CT has much better contrast resolution than plain X-ray because it eliminates scatter and superimposition.

Noise refers to random variations in image intensity that can obscure fine details. Sources include:

  • Quantum mottle: Statistical fluctuations in the number of X-ray photons detected. This is the dominant noise source and decreases with higher dose (more photons = less relative noise).
  • Electronic noise: From the detector and readout electronics.
  • Scattered radiation: Photons that change direction in the patient and reach the detector at incorrect positions.

There's a fundamental trade-off: reducing noise generally requires increasing radiation dose. Iterative reconstruction algorithms help by reducing noise without additional dose.

X-ray imaging artifacts

  • Geometric distortion: If the anatomy isn't parallel to the detector, structures appear magnified or foreshortened. Proper patient positioning and alignment minimize this.
  • Motion artifacts: Patient movement during exposure causes blurring or ghosting. Short exposure times, immobilization devices, and breath-hold instructions help reduce motion blur.
  • Scatter artifacts: Scattered photons that reach the detector reduce contrast and add a uniform haze to the image. Anti-scatter grids (placed between the patient and detector), increased air gaps, and post-processing correction algorithms all help mitigate scatter.

CT imaging artifacts

  • Beam hardening: As a polychromatic X-ray beam passes through tissue, lower-energy photons are preferentially absorbed, shifting the beam's average energy higher ("harder"). This causes cupping artifacts (the center of a uniform object appears darker than its edges) and dark streaks between dense structures like bones. Beam hardening correction algorithms and dual-energy CT techniques can reduce these artifacts.
  • Partial volume effects: When a single voxel contains a mix of different tissues, their attenuation values are averaged together. This blurs boundaries and can obscure small structures. Using thinner slices reduces partial volume averaging.
  • Metal artifacts: High-density metallic objects (joint replacements, surgical clips, dental fillings) cause severe beam hardening and photon starvation, producing bright and dark streaks radiating from the metal.
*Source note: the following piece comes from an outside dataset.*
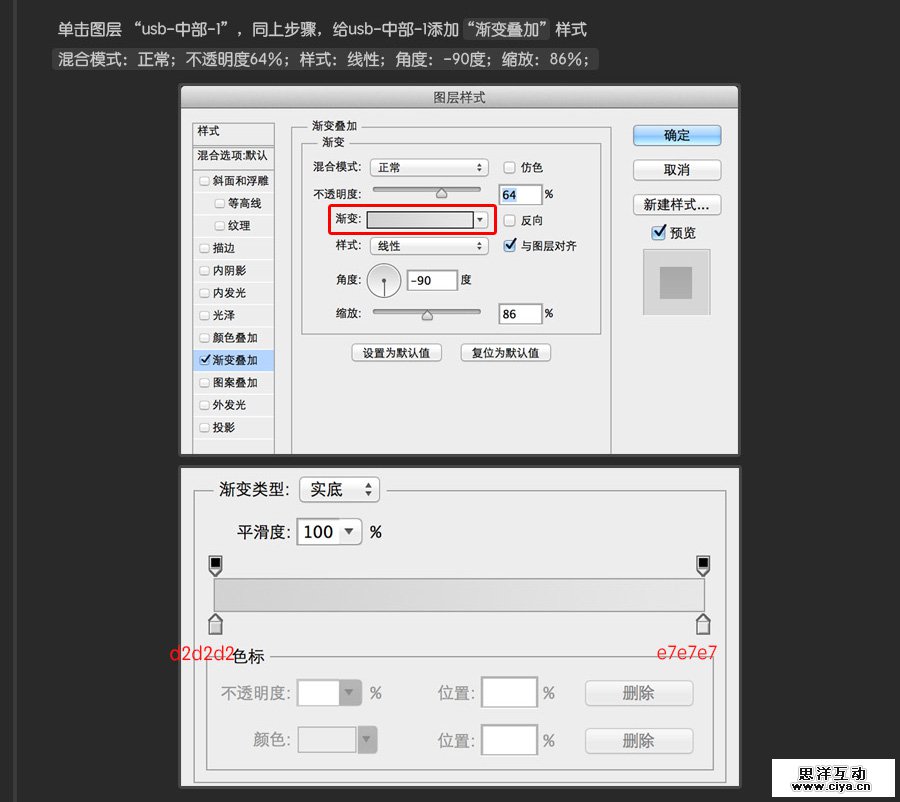The height and width of the screenshot is (802, 900).
Task: Uncheck the 与图层对齐 checkbox
Action: [x=510, y=245]
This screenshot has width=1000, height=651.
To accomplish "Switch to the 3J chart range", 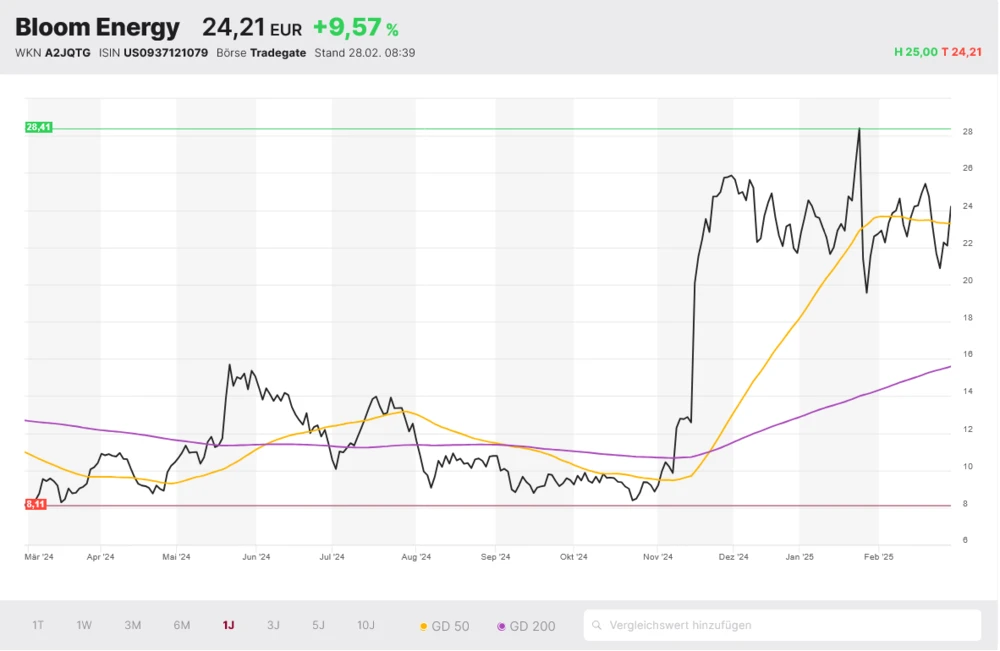I will click(x=274, y=625).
Metal artifact reduction (MAR) algorithms, dual-energy CT, and iterative reconstruction can all reduce these artifacts, though they rarely eliminate them completely.

Image quality assessment

Quantitative metrics:

  • Signal-to-noise ratio (SNR): The ratio of average signal intensity to the standard deviation of noise. Higher SNR means a cleaner image. SNR=SˉσnoiseSNR = \frac{\bar{S}}{\sigma_{noise}}
  • Contrast-to-noise ratio (CNR): Measures how well you can distinguish two regions. CNR=SASBσnoiseCNR = \frac{|S_A - S_B|}{\sigma_{noise}} where SAS_A and SBS_B are the mean signal intensities of two regions. A higher CNR means better ability to detect a lesion against its background.
  • Modulation transfer function (MTF): Describes how well the imaging system preserves contrast at different spatial frequencies. An MTF of 1.0 at a given frequency means perfect contrast transfer; as MTF drops toward 0, fine details at that frequency are lost.

Qualitative evaluation: Radiologists also assess images subjectively, evaluating diagnostic accuracy, artifact severity, and overall image quality. The goal is always to ensure images are diagnostically sufficient while keeping radiation exposure as low as reasonably achievable (the ALARA principle).